Johnson & Johnson (NYSE:JNJ) has agreed to a $700 million settlement to resolve allegations of misleading consumers about the safety of its talcum-based powder products. The $700 million settlement will be paid out in four installments to 42 states over three years, starting at the end of July 2024.

The pharmaceutical giant will also permanently cease manufacturing and selling all talcum powder-based products, including Johnson’s Baby Powder and Shower to Shower. The company’s withdrawal from these product lines represents a strategic shift to manage litigation risks and move away from products linked to health controversies.

For years, JNJ’s talcum powder products have been under scrutiny due to potential health risks, including links to cancer from possible asbestos contamination—a recognized carcinogen. The company stopped distributing and selling these products in the U.S. in 2020 after a coalition of states initiated investigations.

JNJ’s Risk Analysis

The settlement marks a significant milestone in Johnson & Johnson’s years-long legal battles over allegations that its talcum powder is linked to cancer. With thousands of claims filed, the company has faced considerable legal challenges.

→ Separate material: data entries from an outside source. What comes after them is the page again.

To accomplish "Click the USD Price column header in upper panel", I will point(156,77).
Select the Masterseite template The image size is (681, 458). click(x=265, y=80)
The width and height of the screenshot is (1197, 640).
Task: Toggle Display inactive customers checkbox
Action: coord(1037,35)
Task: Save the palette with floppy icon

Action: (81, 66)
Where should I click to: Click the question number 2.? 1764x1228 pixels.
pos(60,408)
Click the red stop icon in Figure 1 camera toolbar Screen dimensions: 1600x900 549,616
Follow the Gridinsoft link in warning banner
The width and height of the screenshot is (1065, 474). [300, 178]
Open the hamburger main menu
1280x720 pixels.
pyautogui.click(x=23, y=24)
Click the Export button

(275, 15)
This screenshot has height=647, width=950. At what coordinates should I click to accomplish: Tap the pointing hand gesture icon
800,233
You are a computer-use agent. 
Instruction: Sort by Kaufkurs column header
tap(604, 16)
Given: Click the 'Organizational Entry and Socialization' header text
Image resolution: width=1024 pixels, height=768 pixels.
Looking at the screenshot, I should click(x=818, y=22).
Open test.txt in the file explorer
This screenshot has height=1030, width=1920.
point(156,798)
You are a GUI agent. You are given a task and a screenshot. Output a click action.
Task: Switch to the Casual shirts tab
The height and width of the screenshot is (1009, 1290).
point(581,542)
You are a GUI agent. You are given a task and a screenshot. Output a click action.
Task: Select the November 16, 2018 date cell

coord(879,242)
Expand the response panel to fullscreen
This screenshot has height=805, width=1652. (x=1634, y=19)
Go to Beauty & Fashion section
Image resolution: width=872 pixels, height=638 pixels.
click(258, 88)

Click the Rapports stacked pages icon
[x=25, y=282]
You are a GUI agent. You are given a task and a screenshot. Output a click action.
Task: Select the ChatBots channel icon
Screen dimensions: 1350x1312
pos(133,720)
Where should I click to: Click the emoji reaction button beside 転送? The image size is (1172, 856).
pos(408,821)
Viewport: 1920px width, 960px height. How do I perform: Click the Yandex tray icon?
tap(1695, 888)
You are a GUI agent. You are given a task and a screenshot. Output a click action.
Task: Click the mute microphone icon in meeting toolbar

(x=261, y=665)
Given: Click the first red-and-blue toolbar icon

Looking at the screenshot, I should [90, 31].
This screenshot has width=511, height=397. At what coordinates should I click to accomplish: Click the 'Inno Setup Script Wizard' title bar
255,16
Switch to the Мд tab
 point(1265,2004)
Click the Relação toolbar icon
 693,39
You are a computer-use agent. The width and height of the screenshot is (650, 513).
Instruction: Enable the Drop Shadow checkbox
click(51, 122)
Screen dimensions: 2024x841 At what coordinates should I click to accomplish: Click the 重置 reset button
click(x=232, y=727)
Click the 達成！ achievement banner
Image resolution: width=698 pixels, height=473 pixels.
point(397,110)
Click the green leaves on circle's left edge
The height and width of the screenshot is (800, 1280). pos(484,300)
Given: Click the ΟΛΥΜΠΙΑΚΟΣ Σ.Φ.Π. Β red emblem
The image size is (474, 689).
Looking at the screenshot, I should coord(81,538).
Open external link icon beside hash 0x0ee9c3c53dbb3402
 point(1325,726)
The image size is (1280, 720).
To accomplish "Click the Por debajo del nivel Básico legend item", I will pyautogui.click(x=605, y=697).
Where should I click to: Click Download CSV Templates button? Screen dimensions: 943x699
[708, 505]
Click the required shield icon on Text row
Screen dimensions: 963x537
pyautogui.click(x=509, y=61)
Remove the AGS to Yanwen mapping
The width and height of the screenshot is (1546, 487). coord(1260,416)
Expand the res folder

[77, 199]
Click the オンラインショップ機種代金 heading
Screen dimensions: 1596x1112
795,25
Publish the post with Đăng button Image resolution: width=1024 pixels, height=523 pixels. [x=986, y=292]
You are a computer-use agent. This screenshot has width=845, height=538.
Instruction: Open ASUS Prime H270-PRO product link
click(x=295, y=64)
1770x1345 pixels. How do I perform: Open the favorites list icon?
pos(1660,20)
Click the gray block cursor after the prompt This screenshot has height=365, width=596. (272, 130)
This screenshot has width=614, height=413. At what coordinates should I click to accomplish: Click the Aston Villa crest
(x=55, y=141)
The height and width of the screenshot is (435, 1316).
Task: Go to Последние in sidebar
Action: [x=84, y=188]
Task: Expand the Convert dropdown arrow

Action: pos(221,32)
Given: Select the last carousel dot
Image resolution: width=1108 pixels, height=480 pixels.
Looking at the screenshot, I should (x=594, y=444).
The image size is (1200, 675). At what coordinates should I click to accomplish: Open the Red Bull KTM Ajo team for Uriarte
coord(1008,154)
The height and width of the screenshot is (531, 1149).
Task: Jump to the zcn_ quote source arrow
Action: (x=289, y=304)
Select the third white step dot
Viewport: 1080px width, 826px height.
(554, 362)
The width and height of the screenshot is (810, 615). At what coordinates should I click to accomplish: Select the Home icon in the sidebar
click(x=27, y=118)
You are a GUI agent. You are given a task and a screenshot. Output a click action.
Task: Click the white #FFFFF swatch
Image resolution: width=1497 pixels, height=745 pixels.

In May 2024, the company announced plans to pay $6.5 billion to settle nearly all U.S. lawsuits alleging its talc-based products caused ovarian cancer. The company’s efforts to resolve these claims reflect a strategic move to mitigate ongoing litigation risks and restore investor confidence. However, the financial burden of these settlements could impact Johnson & Johnson’s profitability and stock performance.

As JNJ faced several litigations, TipRanks’ Risk Analysis tool shows its legal and regulatory risk exposure is significantly higher than the industry average. It’s worth noting that JNJ’s legal and regulatory risks account for 36.4% of its total risks, much higher than the industry average of 19%.

Is JNJ Stock a Buy or Sell?

Wall Street is cautiously optimistic about JNJ stock. It has eight buys and seven Holds for a Moderate Buy consensus rating.

JNJ stock is down about 5% year-to-date. The analysts’ price target on JNJ stock is $174.86, implying 19.15% upside potential from current levels.